Le questionnement écologique s’articule à deux autres discours sur le logement et l’habitat d'une part, la géographie et la lecture esthétique et économique du paysage d'autre part. Ce sont deux représentations de l’espace dans les médias, qui ont une forte dimension politique. Nous souhaitons décrypter ces deux représentations du tsunami par TF1 car selon nous, elles soulignent la fragilité des pays touchés autant que l'importance du secteur touristique dans leur développement et leur économie. Ces espaces de vie et de travail pour les populations locales, se transforment en espaces de désolation et de deuil. Cette transformation est également vécue par les touristes présents sur place : l'espace de la villégiature devient un lieu de violence. Or le basculement d'une signification de l'espace à une autre n’échappe pas aux médias qui soulignent rapidement l'existence d'un « avant » et d'un « après » tsunami, notamment à travers l'information sur la reconstruction et l’aide fournie par les nombreuses associations humanitaires. Le discours de TF1 sur les conséquences de la catastrophe s'attache donc à explorer l'état des lieux après le passage du tsunami en effectuant, notamment, des comparaisons avec le passé. La destruction de l’espace, l’inscription du tsunami dans l’espace, rend la catastrophe palpable, réelle, car les individus, en prise avec ces lieux, doivent tenter de les maîtriser. C'est en partie à ce prix, que la crise engendrée pourra être jugulée.

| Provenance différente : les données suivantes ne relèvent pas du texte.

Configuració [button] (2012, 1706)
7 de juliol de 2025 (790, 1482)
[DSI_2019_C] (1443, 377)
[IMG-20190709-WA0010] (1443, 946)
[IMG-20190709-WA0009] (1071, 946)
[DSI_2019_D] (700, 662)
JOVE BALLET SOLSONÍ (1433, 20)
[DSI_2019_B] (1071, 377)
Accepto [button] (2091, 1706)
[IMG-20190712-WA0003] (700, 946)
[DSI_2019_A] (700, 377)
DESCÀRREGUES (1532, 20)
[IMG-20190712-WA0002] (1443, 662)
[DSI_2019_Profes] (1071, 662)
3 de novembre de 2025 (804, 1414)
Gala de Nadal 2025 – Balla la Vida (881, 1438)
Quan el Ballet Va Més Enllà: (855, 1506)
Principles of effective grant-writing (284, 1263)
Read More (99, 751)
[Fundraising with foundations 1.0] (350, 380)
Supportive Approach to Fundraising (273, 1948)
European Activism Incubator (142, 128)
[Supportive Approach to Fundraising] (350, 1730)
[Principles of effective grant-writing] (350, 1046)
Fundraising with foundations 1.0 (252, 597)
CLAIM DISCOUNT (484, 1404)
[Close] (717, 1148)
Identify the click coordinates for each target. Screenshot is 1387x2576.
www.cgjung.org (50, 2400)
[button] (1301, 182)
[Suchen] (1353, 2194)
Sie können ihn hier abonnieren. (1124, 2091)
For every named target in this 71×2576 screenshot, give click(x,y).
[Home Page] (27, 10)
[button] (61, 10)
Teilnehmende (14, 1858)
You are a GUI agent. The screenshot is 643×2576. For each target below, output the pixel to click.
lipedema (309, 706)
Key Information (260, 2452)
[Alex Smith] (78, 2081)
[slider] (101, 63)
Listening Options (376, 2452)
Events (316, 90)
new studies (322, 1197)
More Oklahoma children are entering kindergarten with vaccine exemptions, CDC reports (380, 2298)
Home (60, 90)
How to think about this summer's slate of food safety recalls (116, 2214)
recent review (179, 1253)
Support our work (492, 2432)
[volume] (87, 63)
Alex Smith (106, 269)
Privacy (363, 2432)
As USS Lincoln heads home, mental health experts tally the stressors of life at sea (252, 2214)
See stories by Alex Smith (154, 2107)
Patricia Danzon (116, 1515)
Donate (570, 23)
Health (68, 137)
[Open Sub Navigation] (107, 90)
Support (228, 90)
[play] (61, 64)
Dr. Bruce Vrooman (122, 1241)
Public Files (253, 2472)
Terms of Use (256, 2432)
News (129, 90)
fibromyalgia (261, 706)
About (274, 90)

La première représentation est celle des traces laissées par la catastrophe sur le paysage. Toutefois, il faut noter que les destructions constatées s’inscrivent dans des dynamiques de recomposition des paysages qui ont commencé avant le tsunami et qui vont au-delà de la catastrophe. En effet, ces destructions sont aussi à mettre en lien avec les conditions d’appropriation de l’espace dans les pays touchés.
‘ « Comme d’autres crises auparavant, le Tsunami a révélé l’importance du fossé entre logique humanitaire de l’urgence et processus de développement. C’est une tradition, notamment en France, de considérer l’action humanitaire comme une capacité d’intervention rapide sur les théâtres des catastrophes naturelles, accompagné par un phénomène médiatique aussi intense qu’éphémère. Cette spécialisation des acteurs humanitaires a conduit à une pensée schizophrène de la solidarité internationale : à force d’agir dans l’urgence, on néglige les crises structurelles ou permanentes, moins visibles ou plus délicates à convenir »355. ’La dimension « structurelle ou permanente » de ces crises, dont la survenue du tsunami est un exemple parfait, est soulignée dans certains reportages mais n'est finalement que peu abordée dans notre corpus. La plupart des États touchés sont en voie de développement, comme le Sri Lanka par exemple : «Jamais leur pays déjà en proie à une situation économique déjà difficile, n'avait connu pareille tragédie »356, « dans un pays très pauvre. Avec une économie de subsistance »357. Se pose alors la question suivante : l'espace de destruction présenté à l'écran n’est-il que le résultat du passage du tsunami ou doit-il aussi être pensé, dans un temps plus long, comme le fruit de la pauvreté locale ? Le discours de TF1 semble donner une réponse allant dans les deux sens. L'habitat et la géographie des pays frappés auraient amplifié la gravité du tsunami. Pourquoi ? Parce que la plupart des pays touchés envisagent la lecture du paysage en fonction des impératifs économiques. L'accroissement démographique fulgurant de ces pays est proportionnel à une urbanisation et une pauvreté croissantes. En somme, TF1 fait-elle apparaître le tsunami comme une catastrophe naturelle ou bien son discours inclut-il des facteurs anthropologiques ? Dans le discours des journalistes, le tsunami est qualifié huit fois de «catastrophe naturelle », ce qui semble indiquer que la chaîne l'associe à des facteurs naturels.
JONARD (2007), p.80
Sujet n°4 de Christophe PALLEE, diffusé le 27 décembre 2004.
Sujet n°5 de Michel SCOTT, diffusé le 30 décembre 2005.